La decisión del gobierno francés de ordenar la deportación masiva de comunidades gitanas de origen rumano nos devuelve a uno de los lugares más siniestros de la de la memoria europea .El hecho de que se hay tomado a la comunidad gitana como víctima propiciatoria no es tan poco un suceso novedoso. Los gitanos , desde las pragmáticas de los Reyes Católicos, hasta los campos de concentración nazi o la Guardia Civil española: ha sido perseguidos y machados como un ejercicio práctico de pedagogía del terror político ( racista o de clase) destinados a amedrentar y disciplinar a otras minorías mucho más extensas y poderosas.
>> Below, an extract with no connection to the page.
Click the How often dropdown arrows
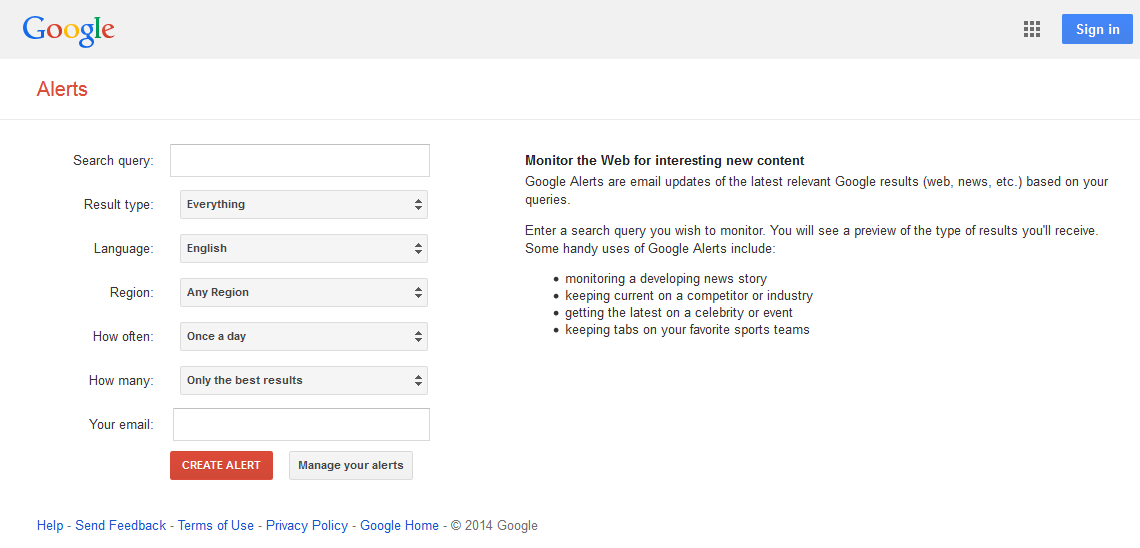[418, 337]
Las deportaciones colectivas de gitanos, orddenadas por ese “napoleón de ópera bufa” que es Sarkozy, no son sino un “ensayo general” ,con público y crítica ; de operaciones de mayor calado que tienen a las poblaciones africanas e islámicas (magrebíes, subsaharianos) en el punto de mira. Hoy los gitanos rumanos, mañana los subsaharianos de Malí y dentro de un futuro no muy lejano todo aquel que no encaje en el modelo étnico occidental y cristiano.
Desde antes de su llegada a la presidencia de la república francesa Sarkozy ha encabezado un giro ideológico en ruptura con la tradición laica y republicana de la derecha francesa. Esta nueva derecha, liderada por Sarkozy, es más heredera de Petain que de De Gaulle y está más próxima a Vichy que a Londres. El acercamiento a la iglesia y el cuestionamiento del laicismo republicano, o la apertura de un seudodebate sobre la identidad nacional francesa en clave etnicista, son dos gestos exponentes de esta nueva dirección. En España el zorro de Rajoy y el memo de Zapatero coinciden en apoyar la deriva racista francesa.
Vivimos ya , aunque todavía no lo sepamos, en una era biopolítica, donde la vida se ha convertido en la principal categoría política y social: en esta era la derecha resucitará el racismo sin el cual no puede justificar la imposibilidad ecológica de universalización del modelo de vida y consumo occidental.. La exclusión de la mayoría de la humanidad del festín del consumo occidental es la condición para que la ilusión del crecimiento infinito tenga algún recorrido histórico..Para ese viaje las alforjas de los derechos humanos y del liberalismo cosmopolitita no sirven, sólo nuevas formas de racismo le pueden otorgar un asiento ideológico estable y sólido.
Nosotras y nosotros como andaluces tenemos una implicación especial en este asunto. Ya dijo Lorca que el gitano era una de las formas más excelsas y elegantes de ser andaluz.. Cuando se persigue a un gitano se persigue a Andalucía. A los gitanos se les masacró en nuestra tierra como advertencia a la memoria andalusi (de la cual ellos y ellas son en gran medida albaceas y herederos). Gentes sin certificado de pureza de sangre sabían lo que les ocurriría viendo lo que les ocurría a los gitanos. Los pobres, los trabajadores también fueron advertidos con los golpes en las espaldas de los calorrros. Desde hace mucho siempre que algo terrible ha ocurrido en Europa ha comenzado con una persecución de gitanos. El gobierno y el parlamento andaluz , las instituciones y organizaciones, las gentes de bien de nuestra tierra , no podemos, no debemos abandonar a su suerte a los gitanos .Desde Serba La Bari hasta el albaicín , desde los puertos a Almería o Jaén una voz debe decir alto y claro: yo también soy gitano.